**PROBLEM DESCRIPTION:** The response should consist of the records, reproduced exactly.

**RECORDS:**

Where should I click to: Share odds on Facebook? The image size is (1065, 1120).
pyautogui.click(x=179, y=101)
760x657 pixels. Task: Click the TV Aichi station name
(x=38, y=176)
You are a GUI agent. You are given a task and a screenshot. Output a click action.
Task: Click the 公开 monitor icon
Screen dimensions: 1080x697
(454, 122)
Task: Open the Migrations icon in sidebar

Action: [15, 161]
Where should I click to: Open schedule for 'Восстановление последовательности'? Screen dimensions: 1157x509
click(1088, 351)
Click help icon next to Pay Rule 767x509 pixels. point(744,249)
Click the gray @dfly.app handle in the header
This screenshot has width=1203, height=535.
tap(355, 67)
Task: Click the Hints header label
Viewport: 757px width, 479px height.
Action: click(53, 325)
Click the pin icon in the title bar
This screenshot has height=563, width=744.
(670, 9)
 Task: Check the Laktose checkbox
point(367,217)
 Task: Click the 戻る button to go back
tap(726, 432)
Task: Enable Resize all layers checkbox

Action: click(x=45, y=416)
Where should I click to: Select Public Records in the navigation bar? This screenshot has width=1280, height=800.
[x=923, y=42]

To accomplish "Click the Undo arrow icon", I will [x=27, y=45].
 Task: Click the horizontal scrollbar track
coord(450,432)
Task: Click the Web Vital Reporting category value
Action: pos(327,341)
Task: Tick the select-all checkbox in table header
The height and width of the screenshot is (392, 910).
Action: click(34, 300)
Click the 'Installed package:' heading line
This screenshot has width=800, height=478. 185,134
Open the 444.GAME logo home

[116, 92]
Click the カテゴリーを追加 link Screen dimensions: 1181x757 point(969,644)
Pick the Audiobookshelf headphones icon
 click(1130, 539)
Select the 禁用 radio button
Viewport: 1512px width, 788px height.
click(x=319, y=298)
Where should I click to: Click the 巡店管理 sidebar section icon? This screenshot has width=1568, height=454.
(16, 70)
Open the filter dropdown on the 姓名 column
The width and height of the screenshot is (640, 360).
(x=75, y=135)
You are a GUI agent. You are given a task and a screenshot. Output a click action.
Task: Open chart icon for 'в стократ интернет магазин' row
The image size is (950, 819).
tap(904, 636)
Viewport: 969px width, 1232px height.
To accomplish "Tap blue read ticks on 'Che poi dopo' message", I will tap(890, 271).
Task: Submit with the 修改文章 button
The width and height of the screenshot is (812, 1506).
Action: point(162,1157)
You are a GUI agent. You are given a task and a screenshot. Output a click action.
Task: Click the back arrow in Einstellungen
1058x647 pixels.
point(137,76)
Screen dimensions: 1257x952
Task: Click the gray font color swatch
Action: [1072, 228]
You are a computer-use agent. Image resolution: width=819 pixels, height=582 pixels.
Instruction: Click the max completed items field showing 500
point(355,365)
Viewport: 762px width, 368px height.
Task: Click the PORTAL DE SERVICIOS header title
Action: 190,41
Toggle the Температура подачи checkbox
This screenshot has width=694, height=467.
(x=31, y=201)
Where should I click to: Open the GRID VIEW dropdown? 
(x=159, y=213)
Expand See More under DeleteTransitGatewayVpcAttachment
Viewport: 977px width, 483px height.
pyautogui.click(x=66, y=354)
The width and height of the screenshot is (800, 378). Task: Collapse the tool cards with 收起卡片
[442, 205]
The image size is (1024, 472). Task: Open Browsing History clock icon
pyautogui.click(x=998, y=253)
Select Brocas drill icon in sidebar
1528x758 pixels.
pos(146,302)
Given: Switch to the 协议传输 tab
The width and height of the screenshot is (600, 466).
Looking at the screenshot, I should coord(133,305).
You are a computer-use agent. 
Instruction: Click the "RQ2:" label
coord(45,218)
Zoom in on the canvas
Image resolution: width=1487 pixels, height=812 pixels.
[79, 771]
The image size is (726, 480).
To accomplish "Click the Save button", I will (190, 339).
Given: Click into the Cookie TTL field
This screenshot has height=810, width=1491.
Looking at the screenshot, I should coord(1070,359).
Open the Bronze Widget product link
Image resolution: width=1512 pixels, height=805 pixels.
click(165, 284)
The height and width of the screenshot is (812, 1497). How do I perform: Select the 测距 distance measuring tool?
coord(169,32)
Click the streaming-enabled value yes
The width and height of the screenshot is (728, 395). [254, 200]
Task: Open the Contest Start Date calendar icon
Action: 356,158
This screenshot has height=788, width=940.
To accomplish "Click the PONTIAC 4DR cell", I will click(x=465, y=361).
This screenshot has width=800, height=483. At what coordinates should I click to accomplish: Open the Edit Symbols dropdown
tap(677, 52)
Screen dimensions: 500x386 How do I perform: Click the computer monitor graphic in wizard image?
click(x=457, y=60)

**THE COMPLETED TASK:**
Where should I click to: Share odds on Facebook? The image size is (1065, 1120).
pyautogui.click(x=179, y=101)
760x657 pixels. Task: Click the TV Aichi station name
(x=38, y=176)
You are a GUI agent. You are given a task and a screenshot. Output a click action.
Task: Click the 公开 monitor icon
Screen dimensions: 1080x697
(454, 122)
Task: Open the Migrations icon in sidebar

Action: [15, 161]
Where should I click to: Open schedule for 'Восстановление последовательности'? Screen dimensions: 1157x509
click(1088, 351)
Click help icon next to Pay Rule 767x509 pixels. point(744,249)
Click the gray @dfly.app handle in the header
This screenshot has width=1203, height=535.
tap(355, 67)
Task: Click the Hints header label
Viewport: 757px width, 479px height.
Action: click(53, 325)
Click the pin icon in the title bar
This screenshot has height=563, width=744.
(670, 9)
 Task: Check the Laktose checkbox
point(367,217)
 Task: Click the 戻る button to go back
tap(726, 432)
Task: Enable Resize all layers checkbox

Action: click(x=45, y=416)
Where should I click to: Select Public Records in the navigation bar? This screenshot has width=1280, height=800.
[x=923, y=42]

To accomplish "Click the Undo arrow icon", I will [x=27, y=45].
 Task: Click the horizontal scrollbar track
coord(450,432)
Task: Click the Web Vital Reporting category value
Action: pos(327,341)
Task: Tick the select-all checkbox in table header
The height and width of the screenshot is (392, 910).
Action: click(34, 300)
Click the 'Installed package:' heading line
This screenshot has width=800, height=478. 185,134
Open the 444.GAME logo home

[116, 92]
Click the カテゴリーを追加 link Screen dimensions: 1181x757 point(969,644)
Pick the Audiobookshelf headphones icon
 click(1130, 539)
Select the 禁用 radio button
Viewport: 1512px width, 788px height.
click(x=319, y=298)
Where should I click to: Click the 巡店管理 sidebar section icon? This screenshot has width=1568, height=454.
(16, 70)
Open the filter dropdown on the 姓名 column
The width and height of the screenshot is (640, 360).
(x=75, y=135)
You are a GUI agent. You are given a task and a screenshot. Output a click action.
Task: Open chart icon for 'в стократ интернет магазин' row
The image size is (950, 819).
tap(904, 636)
Viewport: 969px width, 1232px height.
To accomplish "Tap blue read ticks on 'Che poi dopo' message", I will tap(890, 271).
Task: Submit with the 修改文章 button
The width and height of the screenshot is (812, 1506).
Action: point(162,1157)
You are a GUI agent. You are given a task and a screenshot. Output a click action.
Task: Click the back arrow in Einstellungen
1058x647 pixels.
point(137,76)
Screen dimensions: 1257x952
Task: Click the gray font color swatch
Action: [1072, 228]
You are a computer-use agent. Image resolution: width=819 pixels, height=582 pixels.
Instruction: Click the max completed items field showing 500
point(355,365)
Viewport: 762px width, 368px height.
Task: Click the PORTAL DE SERVICIOS header title
Action: 190,41
Toggle the Температура подачи checkbox
This screenshot has width=694, height=467.
(x=31, y=201)
Where should I click to: Open the GRID VIEW dropdown? 
(x=159, y=213)
Expand See More under DeleteTransitGatewayVpcAttachment
Viewport: 977px width, 483px height.
pyautogui.click(x=66, y=354)
The width and height of the screenshot is (800, 378). Task: Collapse the tool cards with 收起卡片
[442, 205]
The image size is (1024, 472). Task: Open Browsing History clock icon
pyautogui.click(x=998, y=253)
Select Brocas drill icon in sidebar
1528x758 pixels.
pos(146,302)
Given: Switch to the 协议传输 tab
The width and height of the screenshot is (600, 466).
Looking at the screenshot, I should coord(133,305).
You are a computer-use agent. 
Instruction: Click the "RQ2:" label
coord(45,218)
Zoom in on the canvas
Image resolution: width=1487 pixels, height=812 pixels.
[79, 771]
The image size is (726, 480).
To accomplish "Click the Save button", I will (190, 339).
Given: Click into the Cookie TTL field
This screenshot has height=810, width=1491.
Looking at the screenshot, I should coord(1070,359).
Open the Bronze Widget product link
Image resolution: width=1512 pixels, height=805 pixels.
click(165, 284)
The height and width of the screenshot is (812, 1497). How do I perform: Select the 测距 distance measuring tool?
coord(169,32)
Click the streaming-enabled value yes
The width and height of the screenshot is (728, 395). [254, 200]
Task: Open the Contest Start Date calendar icon
Action: 356,158
This screenshot has height=788, width=940.
To accomplish "Click the PONTIAC 4DR cell", I will click(x=465, y=361).
This screenshot has width=800, height=483. At what coordinates should I click to accomplish: Open the Edit Symbols dropdown
tap(677, 52)
Screen dimensions: 500x386 How do I perform: Click the computer monitor graphic in wizard image?
click(x=457, y=60)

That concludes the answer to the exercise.